→ **Trecho do documento**
####

A fraqueza externa do Brasil deixou de ser manchete nos principais jornais do mundo por se tratar de algo corriqueiro. O problema maior é a fragilidade interna. Enquanto o motim, incluindo o fechamento do Supremo Tribunal Federal, soa como mantra, as prioridades de Bolsonaro estão estacionadas no Congresso Nacional. Algumas até conseguem chegar ao plenário. No entanto, são rejeitadas com votos de opositores e da base aliada, cuja “manutenção” tem elevadíssimo custo financeiro e político. A maior parte dessa conta tem nomes, vários sobrenomes e um único endereço, o do Centrão. Foi assim com a PEC do voto impresso e certamente será assim com as reformas administrativa e tributária. Apesar do custo, a estagnação dos projetos de interesse do governo é nítida até para quem não enxerga.

####

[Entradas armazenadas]
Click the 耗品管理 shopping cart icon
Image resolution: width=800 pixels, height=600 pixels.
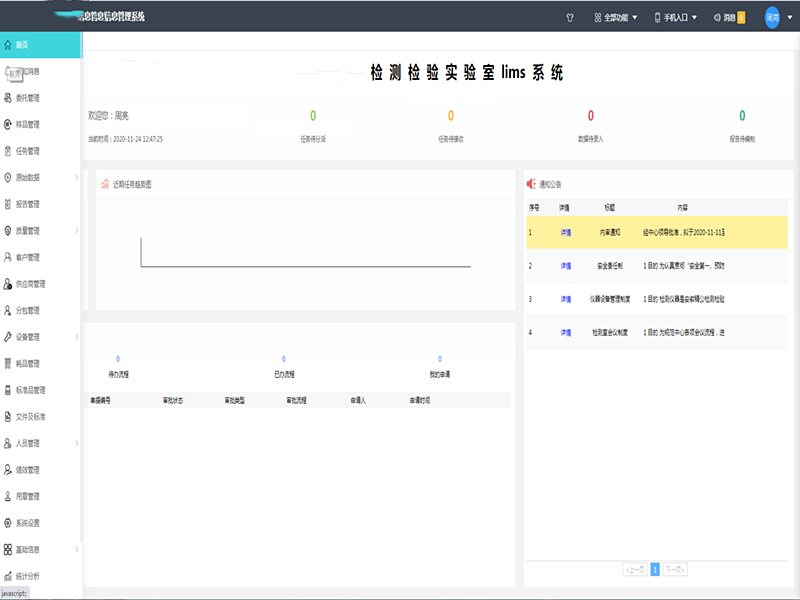pos(8,364)
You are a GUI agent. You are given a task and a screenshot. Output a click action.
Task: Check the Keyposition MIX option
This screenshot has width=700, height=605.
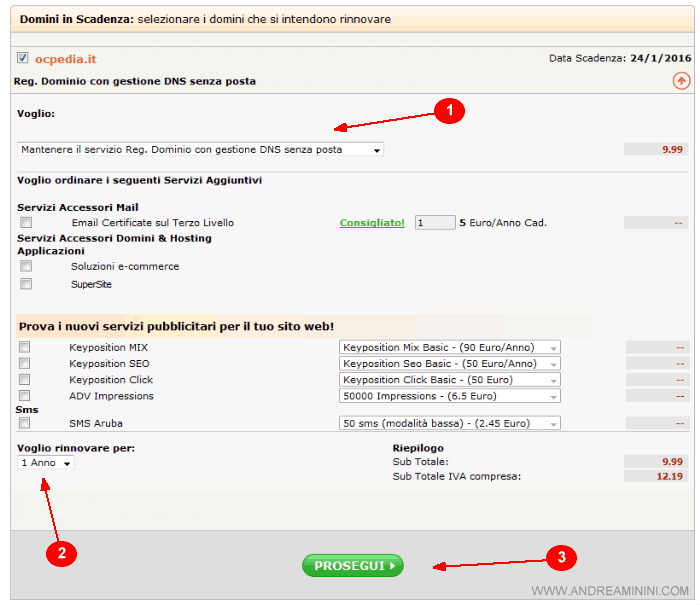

####

→ **O que fazer**
Diga se cada afirmação concorda com o trecho sobre as prioridades de Bolsonaro no Congresso, respondendo sim ou não e citando as palavras do trecho que decidem. 1. A fraqueza externa do Brasil continua sendo manchete nos principais jornais do mundo. 2. O trecho aponta a fragilidade interna como o problema maior. 3. Nenhuma das prioridades de Bolsonaro chega ao plenário.

→ **Resultado da tarefa**
1. Não: "A fraqueza externa do Brasil deixou de ser manchete nos principais jornais do mundo"
2. Sim: "O problema maior é a fragilidade interna."
3. Não: "Algumas até conseguem chegar ao plenário."